Extension géographique précoce
N-SIDE propose à ses clients trois types d’offres : un conseil en optimisation stratégique, une aide qui s’appuie sur un logiciel créé sur mesure avec un support d’utilisation et, enfin, un logiciel lui aussi sur mesure que les clients utilisent avec une équipe autonome moyennant une licence. L’entreprise, qui vient de fêter ses 15 ans, dégage 90 % de ses revenus à l’étranger, dont 50 % hors Europe. Une extension géographique précoce qui tient autant à une volonté délibérée qu’à un concours de circonstances. « Très vite, on a compris que dans le domaine sidérurgique, il fallait aller voir plus loin que Charleroi et Liège. Suite à un article publié dans une revue scientifique, nous avons été contactés par des sidérurgistes brésiliens, ce qui nous a permis d’entrer dans le marché américain. » Dans le domaine pharmaceutique, N-SIDE a pu convaincre Eli Lilly and Company d’être son premier client. Quand Lilly s’est repliée vers les États-Unis, la société a demandé à la jeune entreprise belge de venir implémenter son programme d’optimisation sur leur siège d’Indianapolis, car elle ne trouvait pas d’équivalent chez eux. D’autres contrats américains ont suivi.

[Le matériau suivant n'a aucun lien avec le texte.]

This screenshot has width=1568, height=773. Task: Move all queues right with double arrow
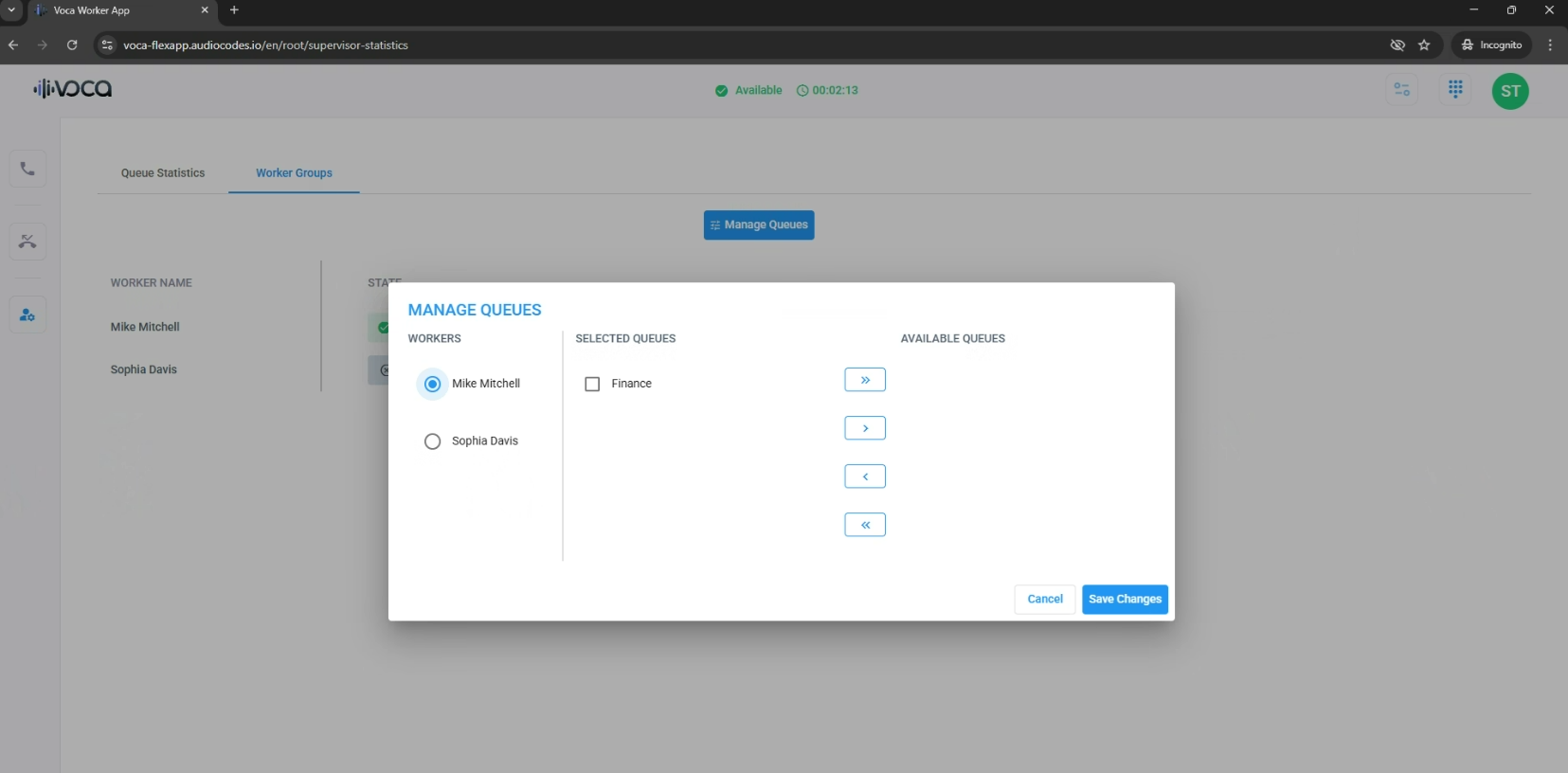[865, 380]
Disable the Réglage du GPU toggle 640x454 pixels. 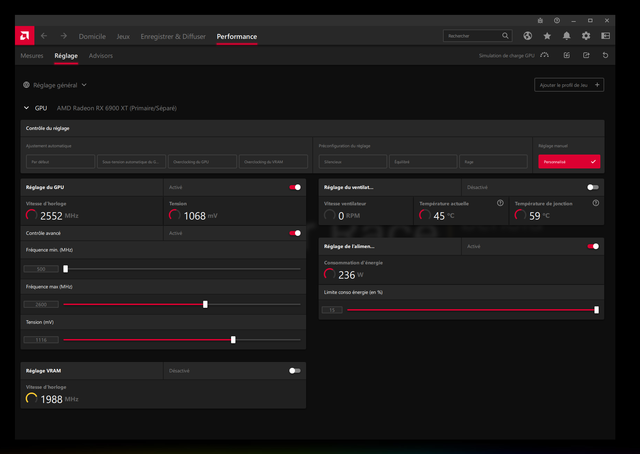point(295,187)
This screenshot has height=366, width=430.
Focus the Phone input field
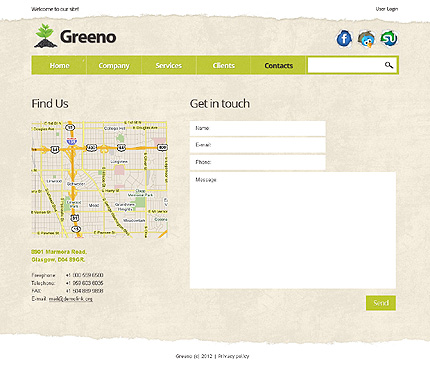[x=258, y=162]
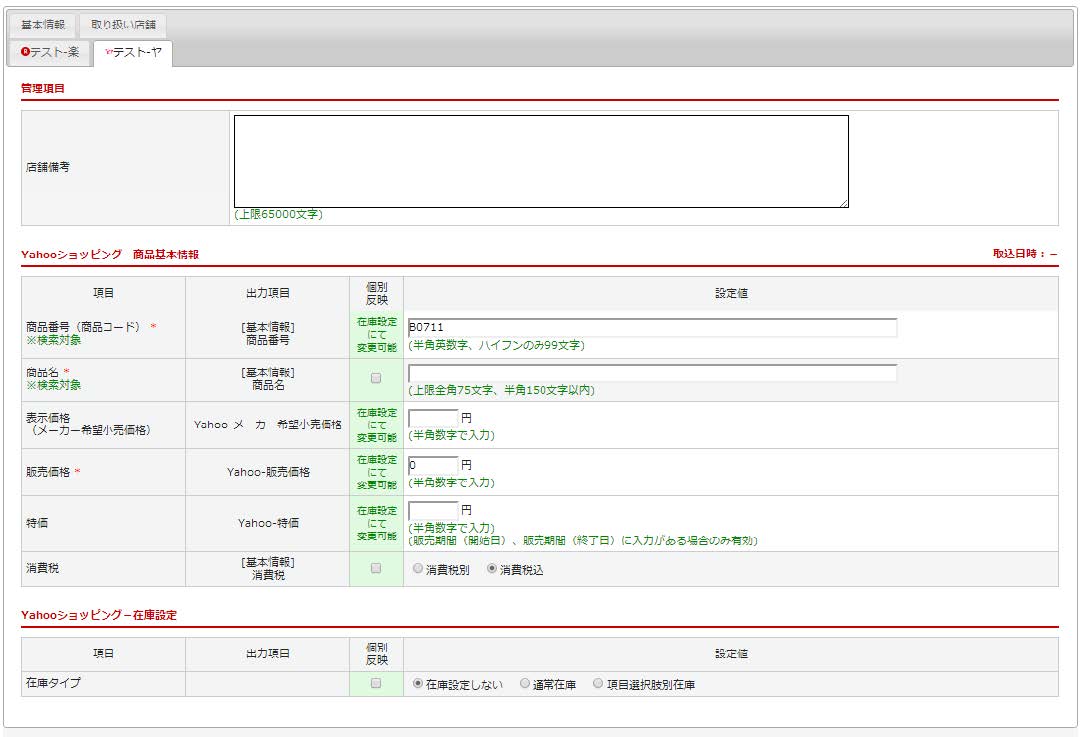This screenshot has height=737, width=1089.
Task: Pick the 項目選択肢別在庫 radio option
Action: 598,685
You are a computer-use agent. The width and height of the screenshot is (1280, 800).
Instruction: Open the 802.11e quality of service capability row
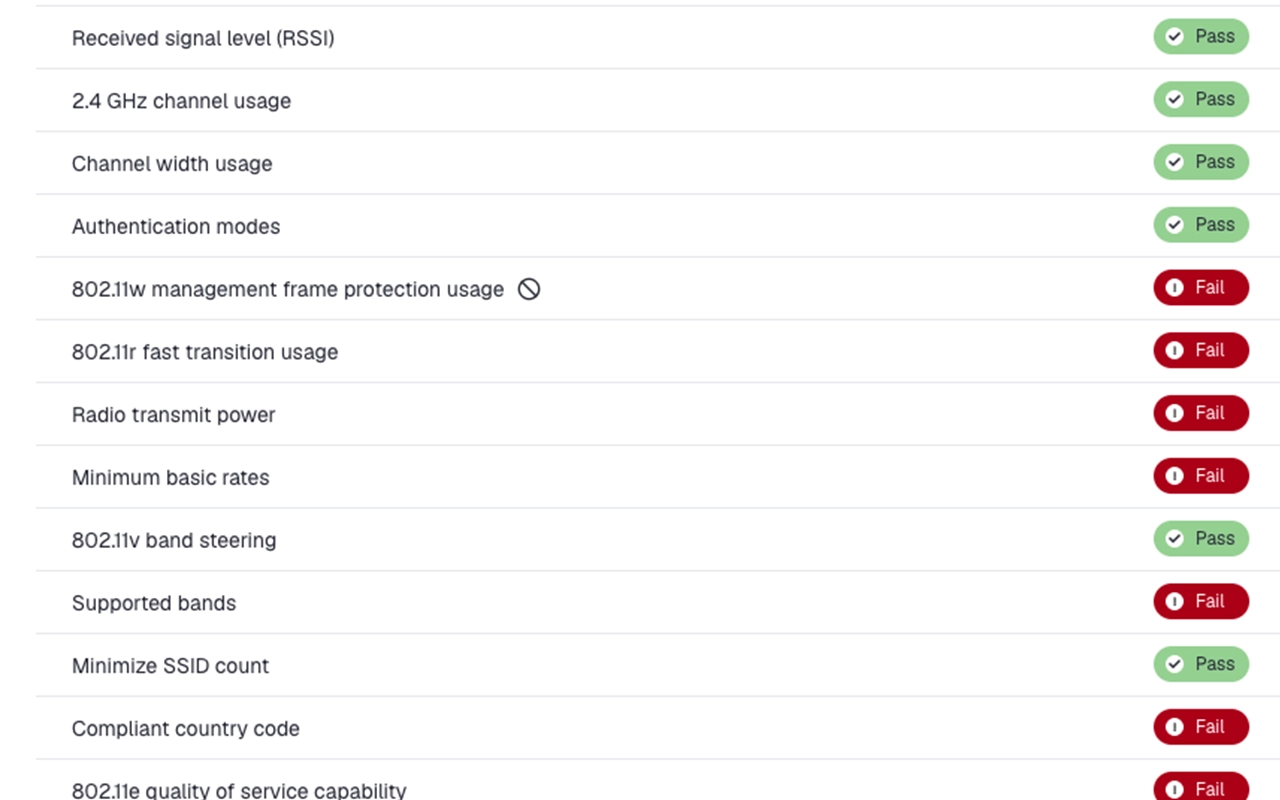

L’approche mathématique pour l’aide à la décision stratégique dessine une nouvelle frontière où beaucoup de choses restent à faire. Face à l’abondance de perspectives, N-SIDE ne craint pas la concurrence et doit mettre encore beaucoup d’énergie pour vaincre les réticences. « C’est une nouvelle manière de prendre des décisions et certaines entreprises auprès desquelles nous prospectons n’en comprennent pas l’intérêt. » Beaucoup de prospects doutent de la puissance des chiffres et de l’opportunité de tout intégrer dans des modèles mathématiques, comme si une part de décision leur échappait. C’est un type de services nouveau où les références manquent. « Il y a encore une éducation à faire. Rares sont les chefs d’entreprise qui se disent d’emblée “J’ai besoin d’un bon management opérationnel”. Notre réponse, c’est de développer un outil sur mesure, car toutes les entreprises ne fonctionnent pas de la même manière. Cela paraît plus évident quand on commence par établir une maquette informatique de l’entreprise avec laquelle on étudie les flux. C’est donc à certains égards une démarche qui n’est pas naturelle et qui n’est pas bon marché non plus. Pourtant, les gains sont énormes et le payback se compte en mois bien plus qu’en années ! »
N-SIDE EN CHIFFRES
PHILIPPE CHEVALIER PRÉSIDENT
Ingénieur civil en mathématiques appliquées de l’UCL, il a obtenu un Master en Operations Research au MIT. Il occupe la présidence de N-SIDE, qu’il a cofondé en 2000, et continue à enseigner la recherche opérationnelle à la Louvain School of Management.
JACQUES PRALONGUE CEO
Ingénieur civil de l’ULB il a participé au développement commercial de spin-off universitaires (Leuven Measurement Systems, Numeca International). Il a rejoint N-SIDE en 2014 pour y occuper le poste de CEO.